Start of Text block

Condiments

Grapefruit Marmalade

by Shawnda on February 23, 2012

in Condiments,Fruit

Ruby Red Grapefruit Marmalade

Happiness comes in a jar.

I’ll also concede that it often comes in a corked bottle. And a salt-rimmed glass. But for today, it’s jarred.

Last Christmas, my Secret Santa Megan sent me a jar of her homemade Pink Grapefruit Marmalade in my squee-inducing box of goodies. And it was gone in no-time (as was the tomatillo jelly). Never underestimate the power of a tablespoon of citrusy marmalade when combined with a warm biscuit!

After scraping the jar so clean that I could have put it straight into the cabinet, I set out to make a batch of my own with my favorite Rio Star grapefruit. I found Nigella Lawson’s low-maintenance method on ChowHound and really liked the idea of being able to throw a bunch of fruit in the pot and catching up on DVRed Revenge and Supernatural. And Alcatraz.

And Big Bang Theory. We have a small-ish TV problem in this house.

End of Text block
Start of Data

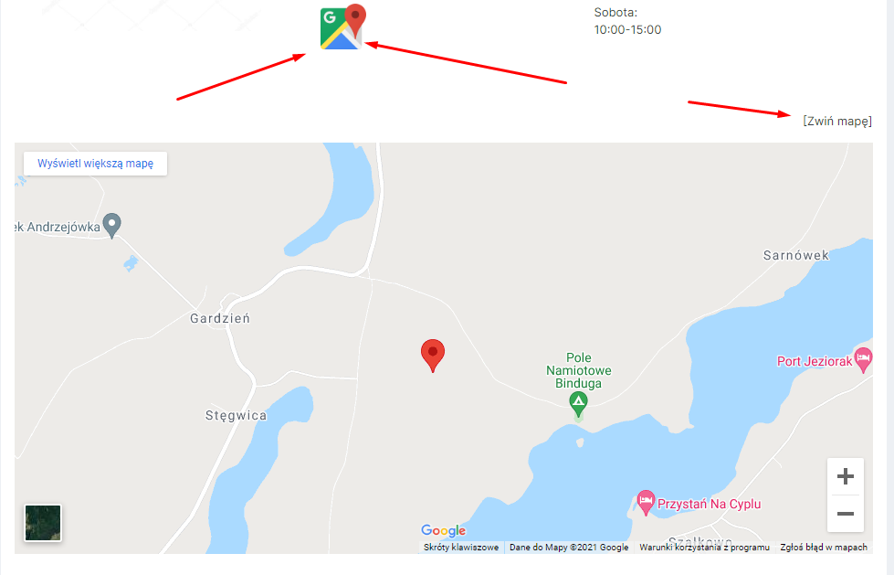Open Warunki korzystania z programu link
The image size is (894, 575).
[x=704, y=547]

End of Data

## Set task
Answer these from the grapefruit marmalade post:
(a) On what date was the post published?
(b) Who sent the jar of Pink Grapefruit Marmalade last Christmas?
(c) Which grapefruit variety went into the author's own batch?

## Task solution
(a) February 23, 2012
(b) Megan, the author's Secret Santa
(c) Rio Star